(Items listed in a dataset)
==============================

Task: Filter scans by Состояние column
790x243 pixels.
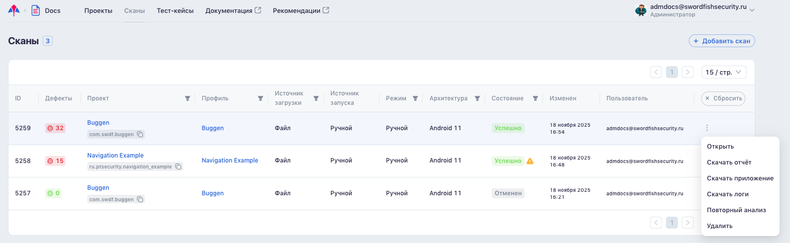Action: coord(535,98)
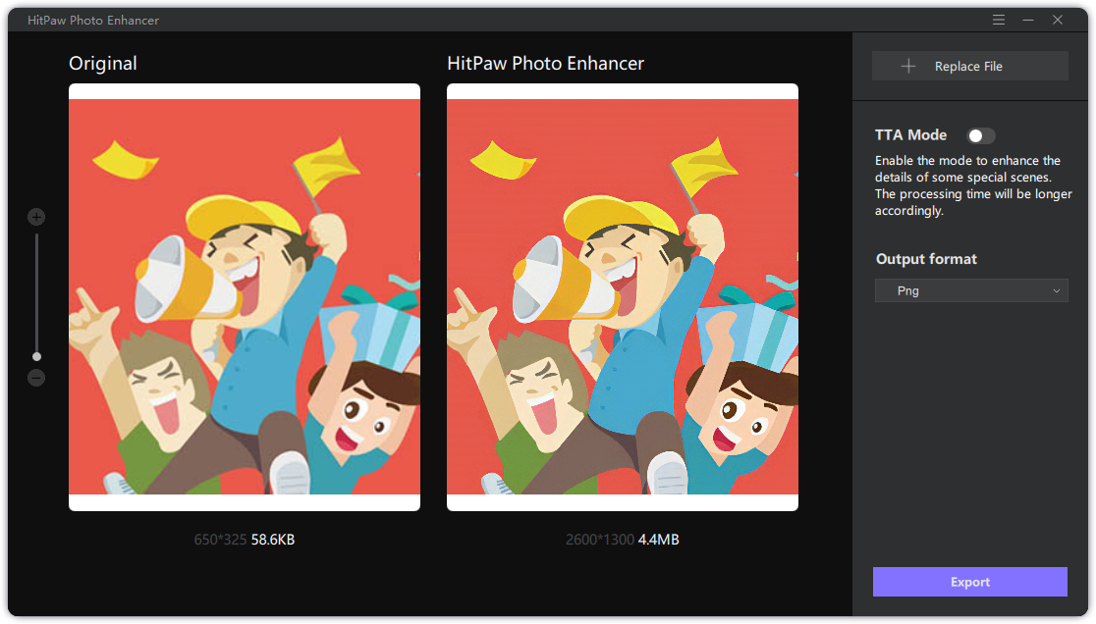Click the TTA Mode label
This screenshot has height=624, width=1096.
[x=910, y=135]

==============================

All of the entries need to be retyped word for word, pictures excluded.

= SOLUTION BELOW =
Task: Filter scans by Состояние column
790x243 pixels.
Action: coord(535,98)
Click the TTA Mode label
This screenshot has height=624, width=1096.
[x=910, y=135]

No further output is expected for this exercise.